Wet lab infrastructure
The major difference between artisanal drug-making and industrialized drug development is the scale. In order to generate large-scale, ML-grade biodata, companies have to build wet lab infrastructures that can handle hundreds and thousands of bioassays in parallel. Depending on the modalities and models used, lab automation and device customization are needed to achieve scalability. For example, Spring Discovery built an automated experimental engine, Anvil, which integrates lab robotics, high-content imaging, and proteomics data profiling software. With Anvil, they can ‘measure hundreds of cell behaviors across thousands of conditions in every experiment’ and continuously generate data to study immune cells at scale with high fidelity.
Computing resources
Every AI-first company requires computing resources that include software, hardware, cloud storage, and various ML packages. The software can be used to execute and quality-control the automated lab workflow, digitalize bio datasets, and develop ML algorithms. Hardware stores, moves, processes and secures petabyte-scale datasets. The cloud infrastructure makes deploying ML models accessible.
Despite the similar components, ML-based platforms differ greatly between companies in complexity and how they are integrated into the drug discovery process. Some companies develop ML tools around a core function that is designated to transform a single step in drug discovery, while others stack multiple ML models to establish an end-to-end platform. Some deploy over $100M to build an in-house ‘biobank’ of disease cell models and high-content cell profiling systems to create a biological atlas for different diseases, while others leverage existing knowledge on quantum mechanics and physics and operate on low data-generation mode.
How to structure the platform is a decision that needs to take into account various factors, such as the platform-product fit, the financial situation, the company’s core competitive advantage and value, etc. Many companies adapt their strategy in structuring the platform as the company grows and pivots. There is no single, definitive ‘good platform’ that works for every company. Overall, a good platform is the one that brings the most value to the company and positions the company to shoot for its overarching goal.
Versatile business model
Industrialized platforms enable new business models. For AI-first biotech companies, when their platform can generate 10x or even 100x more drug candidates, the strategies to structure a company, build the product portfolio, and think of the value chain have changed. Here are some business models that AI-first companies often adopt.
Partnership model:
Many AI-first companies at their early stages generate income through forging partnerships with biopharma, other biotech companies, and the government. These stakeholders gain access to proprietary datasets, algorithms, or lead compounds. In return, AI-first companies will get paid in three ways: 1). Upfront payment, usually a small check made at the beginning of the partnership to cover part of the upcoming R&D. 2). Milestone payment, which is a bigger payment made when the products reach key developmental milestones. 3). Royalty payment, which is a predetermined % of revenue after products enter the market.
Incomes through partnerships are non-dilutive funding. Many AI-first companies try to secure some partnership incomes to minimize dilution from the private market fundraising. Exscientia is an example of an AI-first company that benefited from partnerships in its early development. Andrew Hopkins, the CEO of Exscientia, leveraged his connections in biopharma and built out the company’s ML platform using biobucks through partnerships with Janssen, Eli Lilly, and DSP. The first disclosed venture funding was a $17.6M Series A in 2017, 5 years after the company was founded. In addition, successful partnerships further validate the ML platforms, resulting in a snowball effect of value generation. We have seen companies get better deal terms as they developed more partnerships.
This by no means suggests that AI-first companies should maximize their partnerships. Forging a partnership means the company has to deploy resources to work with the partners, which may not align with the company’s focus. Recursion Pharmaceuticals, as a public company valued at $2B (peak value over $6B in 2021), has only two disclosed partners Bayer and Roche-Genentech. They deployed most of the resources to scale up the platform and developed an internal drug pipeline. To date, they own 5 clinical-stage programs and over 20 programs in the discovery and preclinical stages.
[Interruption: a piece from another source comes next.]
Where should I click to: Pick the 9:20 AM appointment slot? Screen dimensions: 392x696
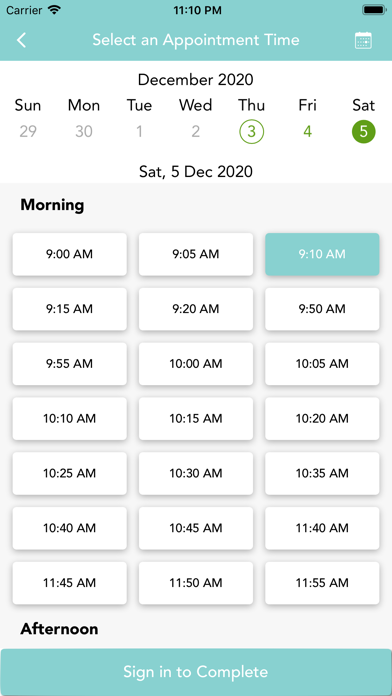196,309
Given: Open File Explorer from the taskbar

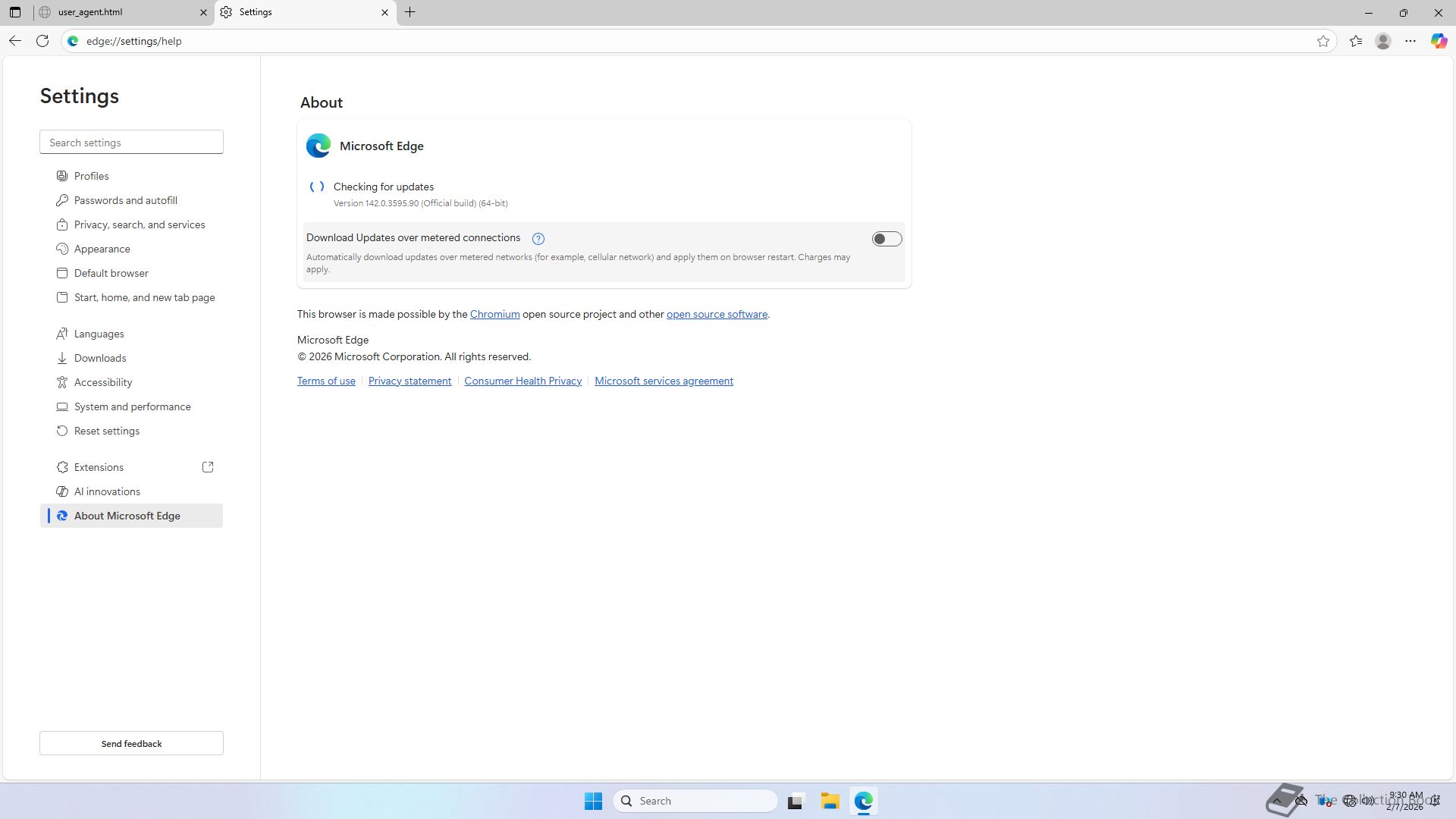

Internal drug discovery model:
This is a typical business model for asset-centric companies. They develop drug candidates in-house, push through the clinical trials, and bring the products to the market. Most well-funded AI-first companies also adopt this model, with the drug candidates generated or repurposed by their ML platforms. The primary reason for companies to pursue this route is the financial upside. A successful drug can bring $1B in revenue to the company each year once it enters the market. Prior to approval, clinical-stage assets can boost the company valuation as the assets pass the value inflection points. In addition, clinical-stage drug assets facilitate M&A deals with biopharma. We have seen some sizable deals on late-stage drug assets. For instance, Gilead acquired CAR-T therapy leader Kite Pharma for $11.9B in 2017. Kite’s most advanced asset axicabtagene ciloleucel was under FDA’s priority review at the time, and it became the first approved CAR-T therapy.
Even though internal drug discovery can be lucrative, the roadmap is rather risky and long. The drug candidates need to go through multiple rounds of in vitro screening and optimization in Petri dishes, validation in animal models, and three phases of clinical trials in humans to prove their safety, efficacy, and desirable drug properties. 95% of early drug candidates fail along the way. The average capital required to bring a drug candidate to the market is around $1B, which can either pay off handsomely or end with little to show for it.
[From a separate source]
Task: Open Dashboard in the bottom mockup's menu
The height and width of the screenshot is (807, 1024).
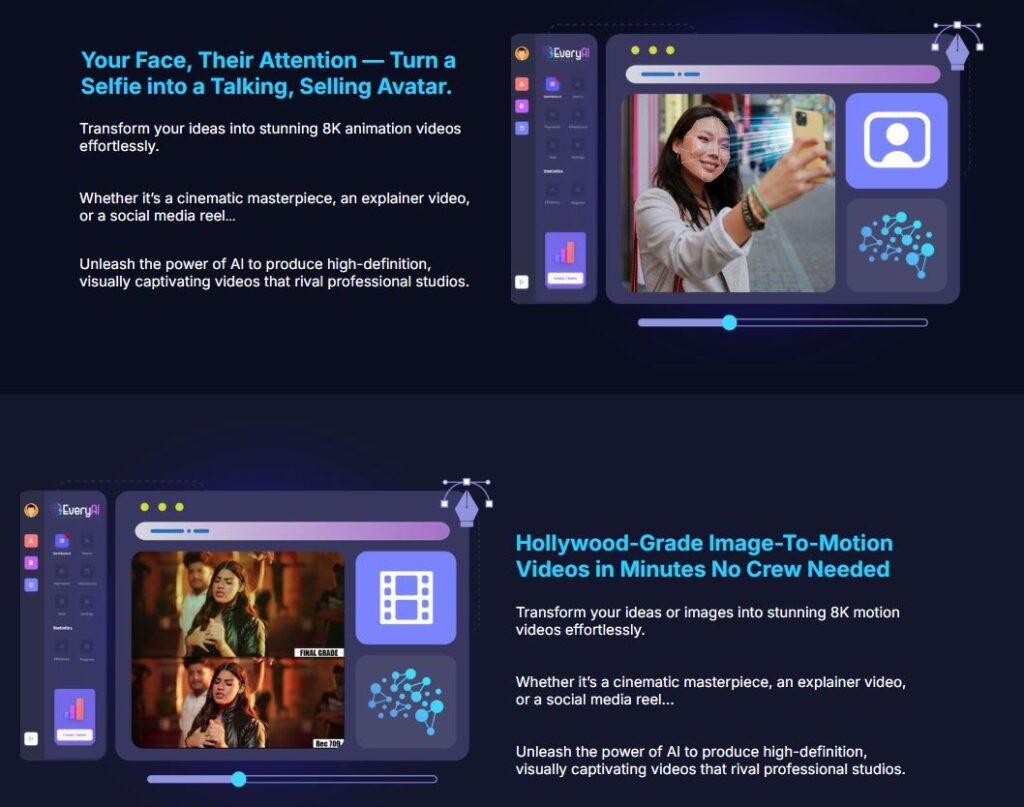Action: pos(61,544)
ML platforms are built with the purpose to make better predictions. However, as the best medicinal chemists are not always right in picking the best leads, ML platforms still can fail. To mitigate the risk associated with the platform, many companies opt to start with established drug targets or signaling pathways that are proven to drive the diseases or repurpose existing drugs with known safety profiles. This strategy gives more buffer to the companies to explore novel pathways or new chemical space. Some companies build a pipeline that is mixed with known biology and novel targets or compounds, eg. Insilico, Exscientia.
In-house drug discovery requires access to a significant amount of capital that will be deployed to build new infrastructure, run clinical trials, and hire a completely different team of talents. To alleviate the financial risk, some companies seek partnerships or sell services to generate cash flow in the early stages.
Service-provider model:
AI-first companies may differentiate into CRO-like service providers that sell their services as products to pharma and biotech companies. For the service they provide, they charge a service fee, milestone payments, and possibly royalties from future sales of the products.
Abcellera operates as a CRO that provides antibody discovery services. They work with partners to generate data that can be fed to their antibody discovery platform, and develop the drug candidates until completion of preclinical validation before handing them off to the partners for continuing the clinical development. Abcellera has 131 contracted programs in that they have downstream participation. They structured these deals in a flexible way so that they can get returns through 1) royalties and milestone payments, 2) equities, and 3) options to invest. Currently, the majority of Abcellera’s revenue comes from royalties of two approved drugs. It is expected that once more programs enter the market, Abcellera will receive a massive financial upside. This business model allows Abcellera to maximize the efficiency of its platform and de-risk downstream development by building a large, diverse portfolio.
Spin-off model:
When an ML platform becomes efficient enough, it can generate more leads than the company wants to develop. Some AI-first companies create an umbrella LLC structure, in which the spin-off drug candidates are nested in individual subsidiaries.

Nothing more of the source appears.